In the dedication of The delightfull history of the wittie knight, Don Quiskote (1612) he explains to his patron, Lord Howard de Walden, afterwards 2nd Earl of Suffolk, that he had translated Don Quixote from Spanish into English some five or six years previously in the period of forty days for a "very dear friend" who was unable to understand the original.

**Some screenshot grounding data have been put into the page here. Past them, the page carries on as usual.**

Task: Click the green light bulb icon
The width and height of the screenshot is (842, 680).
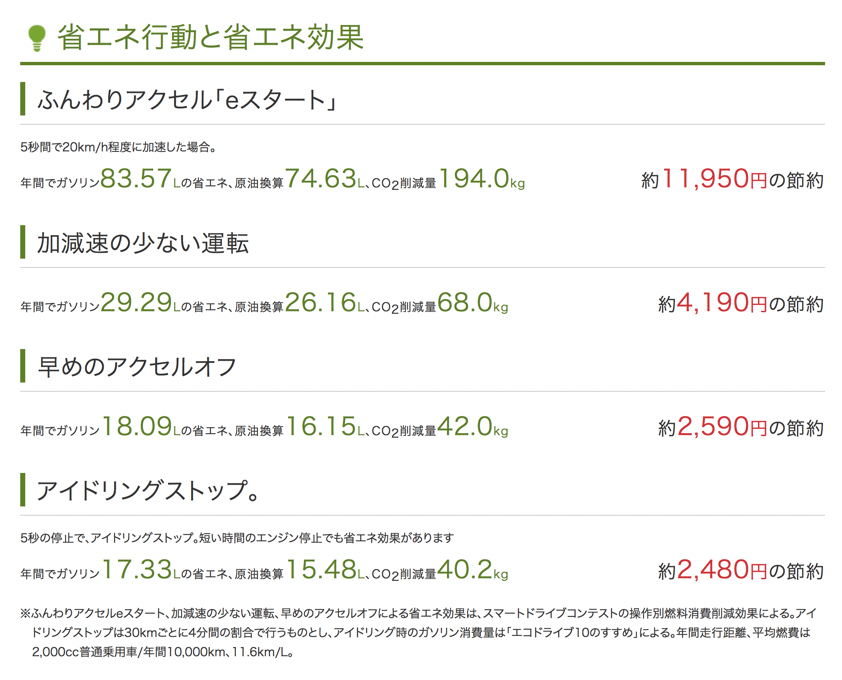Action: pos(37,37)
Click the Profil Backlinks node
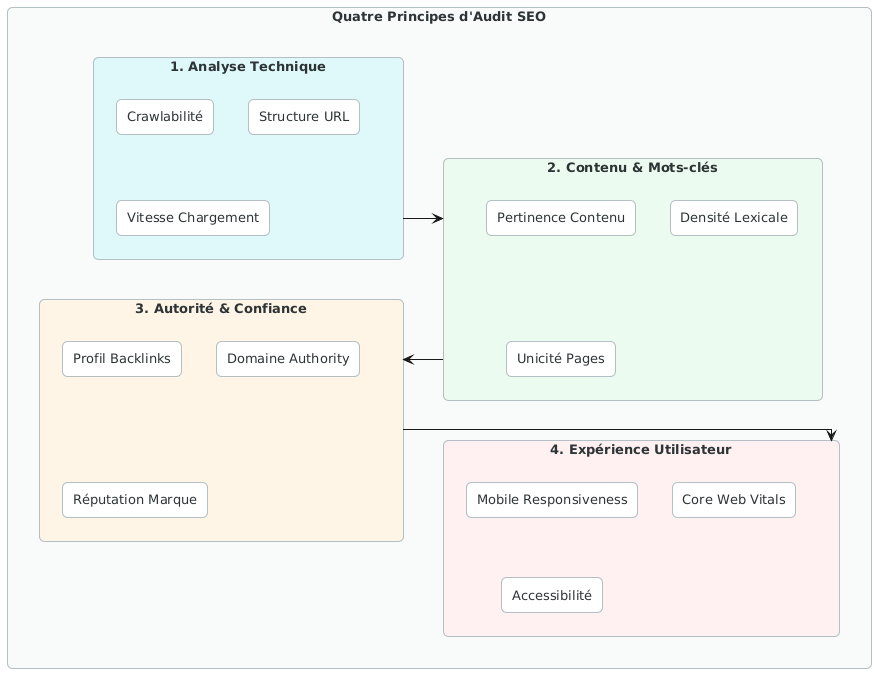This screenshot has height=673, width=876. click(122, 359)

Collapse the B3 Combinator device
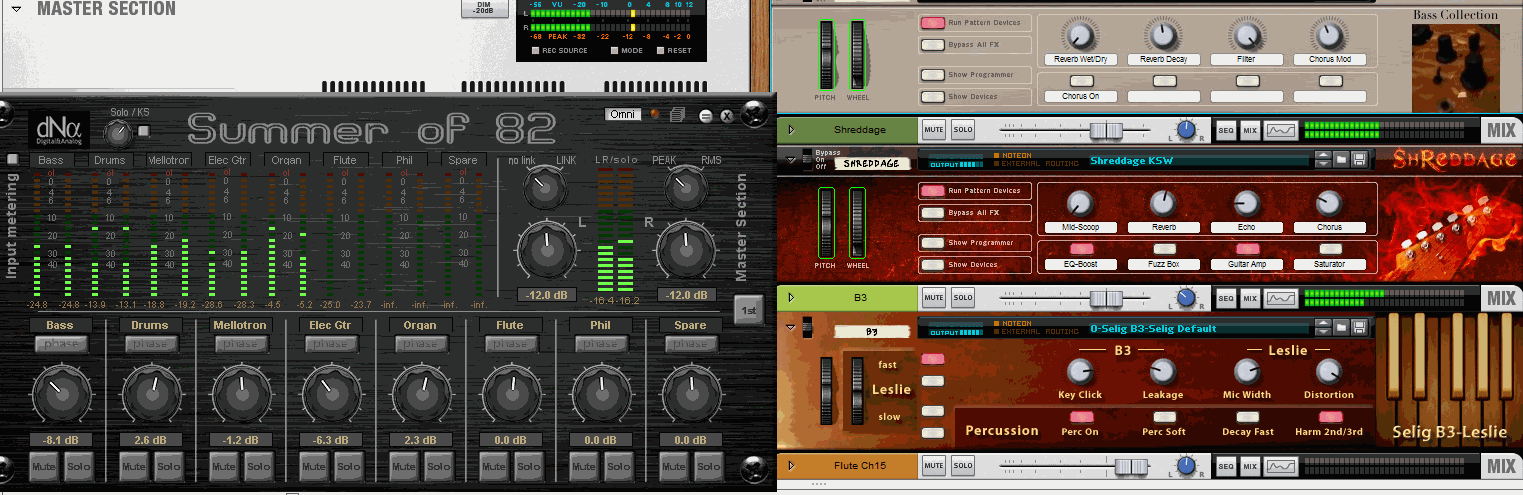pos(792,327)
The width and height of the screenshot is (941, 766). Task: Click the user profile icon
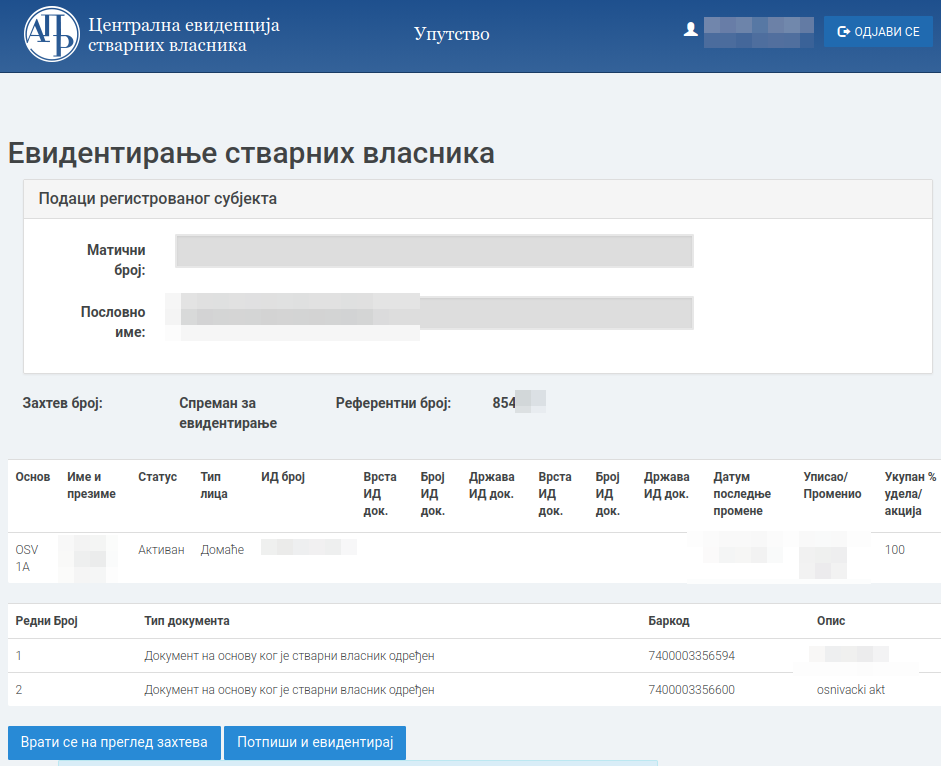(x=690, y=31)
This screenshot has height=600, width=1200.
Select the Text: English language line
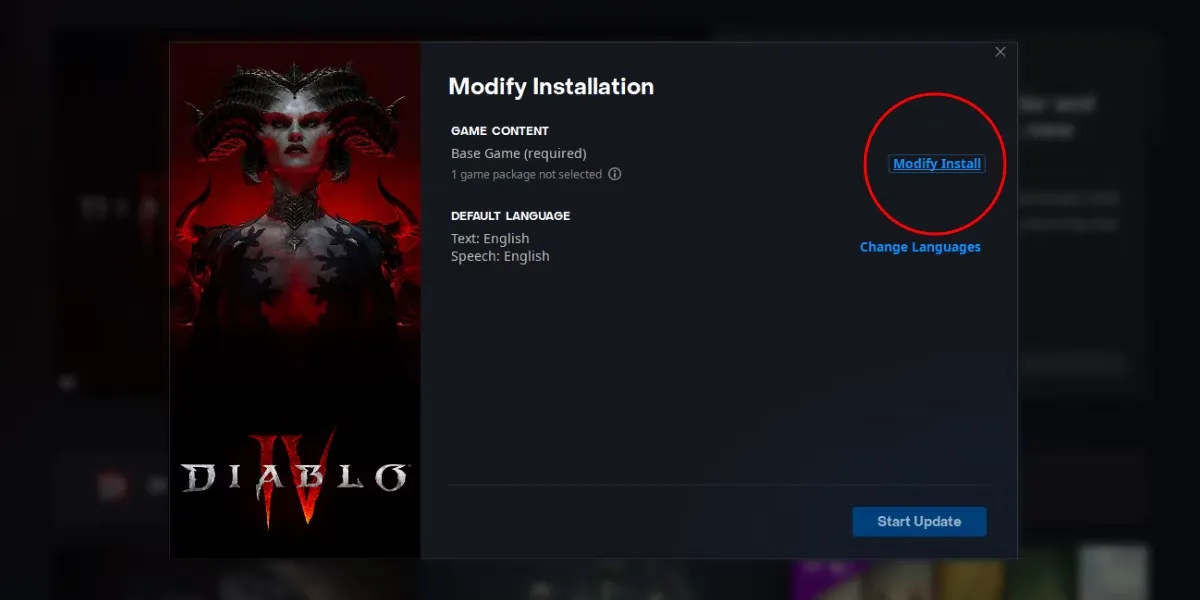(x=490, y=239)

Shelton did not use the original edition of Cervantes, but a version published in the original Spanish in Brussels in 1607. (This was a translation of the First Part of the novel, published while Cervantes was still alive.) On the appearance of the Brussels imprint of the Second Part of Don Quixote in 1616, the year of Cervantes's death, he translated that also into English, completing his task in 1620, and printing at the same time a revised edition of the first part. His performance has become a classic among English translations for its racy, spirited rendering of the original, but has been faulted by translators such as John Ormsby (who had a fondness for it), for being so literal that certain words and phrases are completely mistranslated. Ormsby states, in his introduction to his own 1885 translation, that Shelton failed to recognize that a Spanish word can have more than one shade of meaning, and accuses Shelton of not having had a good knowledge of Spanish.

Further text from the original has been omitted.